Start of RECORDS FOR THIS TASK
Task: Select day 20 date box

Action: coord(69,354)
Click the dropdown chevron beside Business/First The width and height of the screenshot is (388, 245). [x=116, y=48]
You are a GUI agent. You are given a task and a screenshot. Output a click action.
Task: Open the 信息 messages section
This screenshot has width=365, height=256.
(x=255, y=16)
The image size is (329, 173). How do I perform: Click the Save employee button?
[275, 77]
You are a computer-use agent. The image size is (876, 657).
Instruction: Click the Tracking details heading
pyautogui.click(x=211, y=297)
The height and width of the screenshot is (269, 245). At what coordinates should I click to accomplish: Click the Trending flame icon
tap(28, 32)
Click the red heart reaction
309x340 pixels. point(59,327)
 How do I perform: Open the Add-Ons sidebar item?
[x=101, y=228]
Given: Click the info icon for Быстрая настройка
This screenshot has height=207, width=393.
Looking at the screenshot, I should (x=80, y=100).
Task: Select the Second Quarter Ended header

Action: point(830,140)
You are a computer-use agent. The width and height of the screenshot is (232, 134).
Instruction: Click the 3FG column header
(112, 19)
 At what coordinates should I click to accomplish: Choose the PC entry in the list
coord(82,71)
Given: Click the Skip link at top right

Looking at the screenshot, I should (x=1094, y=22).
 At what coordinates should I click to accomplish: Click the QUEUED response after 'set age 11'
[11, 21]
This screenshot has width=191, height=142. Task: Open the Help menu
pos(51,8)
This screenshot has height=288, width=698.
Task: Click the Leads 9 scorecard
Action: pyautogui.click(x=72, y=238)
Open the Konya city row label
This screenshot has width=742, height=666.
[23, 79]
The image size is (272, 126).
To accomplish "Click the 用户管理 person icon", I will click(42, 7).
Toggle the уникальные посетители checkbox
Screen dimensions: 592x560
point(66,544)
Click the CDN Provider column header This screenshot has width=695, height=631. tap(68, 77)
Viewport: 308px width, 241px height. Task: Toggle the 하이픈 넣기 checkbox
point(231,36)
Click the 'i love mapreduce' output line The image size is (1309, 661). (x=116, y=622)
End of RECORDS FOR THIS TASK
YOUR OBJECTIVE = Look for the string "computer" in the data above and return every line that has it.

EXPECTED ANSWER =
You are a computer-use agent. The image size is (876, 657).
You are a computer-use agent. The width and height of the screenshot is (232, 134).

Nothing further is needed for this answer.